I don't believe in perfect relationship but staying in love with all the imperfections is just perfect to me.

“Use the quotation for the occasion; do not make an occasion for the quotation.”


Bizzysback 63F
990 posts
11/26/2014 1:18 am

    Quoting elizabethvivian2:
    Bizzy, the Church might actually agree with Maslow. From all those years in Catholic schools and drowning ourselves in the encyclicals on social justice, we've learned that in the hierarchy of needs, the need for economic justice (temporal human needs) precedes all that can be done before we can peruse any form of redemption for the soul.
Maybe that was based on Maslow's or the other way around? Thanks for visiting and sharing your thoughts .

“Use the quotation for the occasion; do not make an occasion for the quotation.”


Bizzysback 63F
990 posts
11/26/2014 1:19 am

    Quoting oldkanaba:

    Waaaaaaaa, lalim naman mga sagot nila. Kahiya tuloy magcomment

Ka Bert ikaw ba may pre-requisite to love?

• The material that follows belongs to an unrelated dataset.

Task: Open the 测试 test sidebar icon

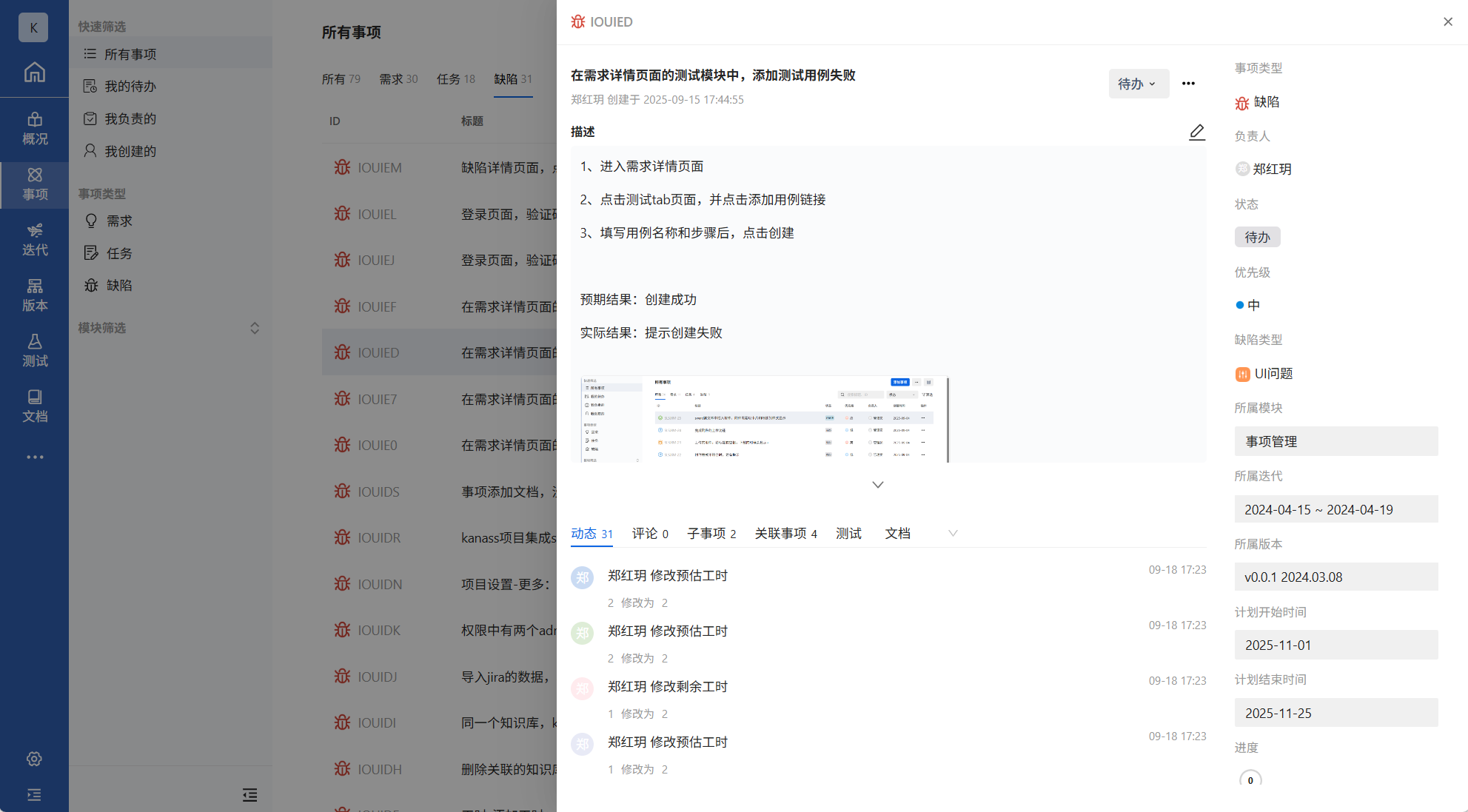Action: tap(34, 350)
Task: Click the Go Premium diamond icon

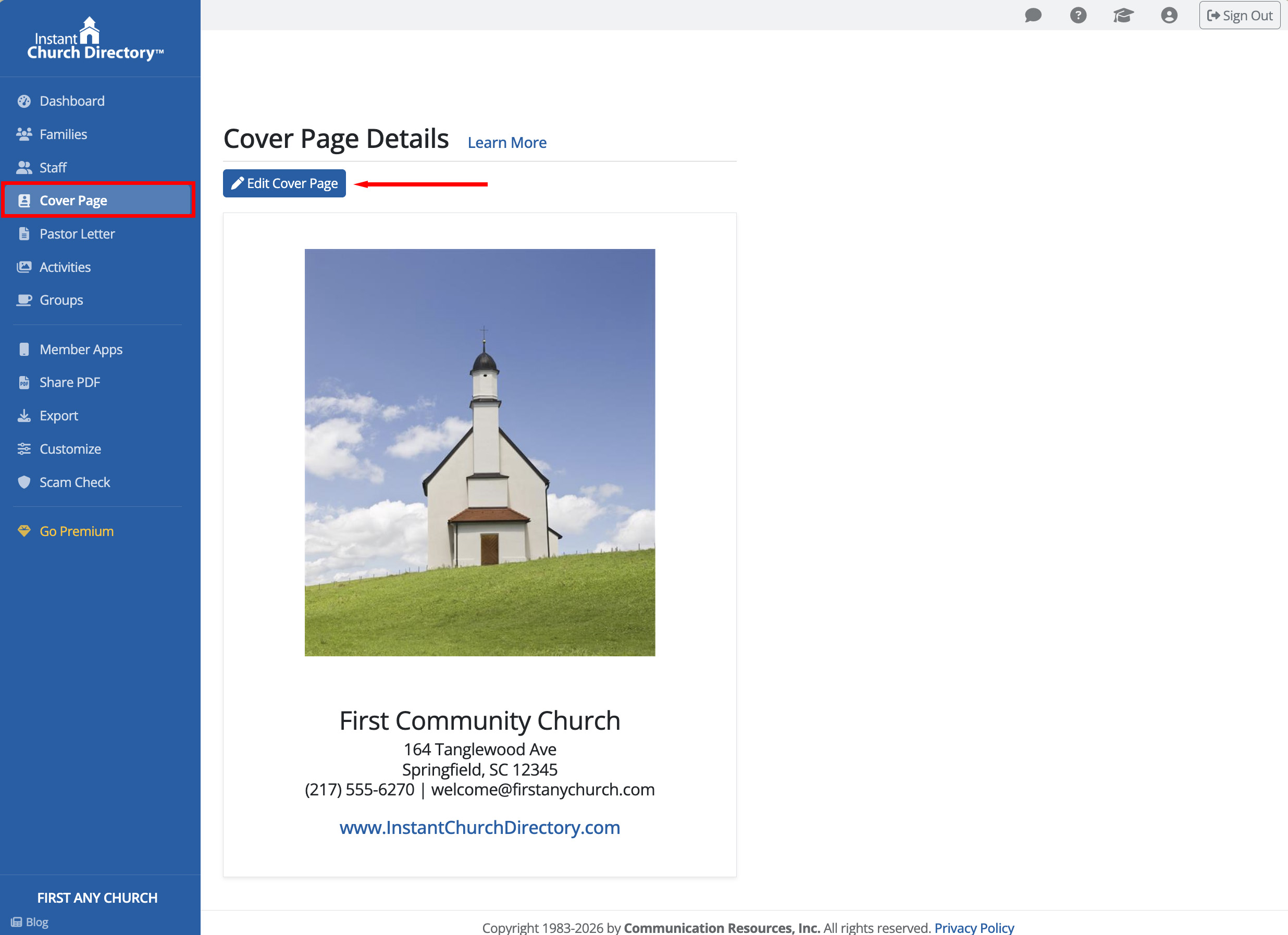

“Use the quotation for the occasion; do not make an occasion for the quotation.”


zb1020 66F
102 posts
12/16/2014 1:13 pm

dai, "maslow" theory is "mashigh" ang relevance sa reality..

magpakatotoo para di laging "maslow-haan"..

Happy holidays my friend!
luv ya...


Bizzysback 63F
990 posts
12/16/2014 2:59 pm

Dai you always crack me up , so witty . Merry Christmas Dai first christmas sa OZ and as married couple must be exciting.

“Use the quotation for the occasion; do not make an occasion for the quotation.”


Bizzysback 63F
990 posts
12/17/2014 6:17 pm

    Quoting  :

Thank you for visiting and posting well said thoughts. Maslow is an authority in psychology his theories have been tested and proven by many other psychologist. His theory is actually simple, which is, before man is capable of meeting their higher needs they have to meet their basic needs first. A very extreme example is if there's famine or war, men can't be thinking of love which is a higher level need they have to think about safety and nourishment first. Same in a violent relationship a partner will not be able to express true love unless they feel safe first. There are of course rare exemptions but most likely dysfunctional.

“Use the quotation for the occasion; do not make an occasion for the quotation.”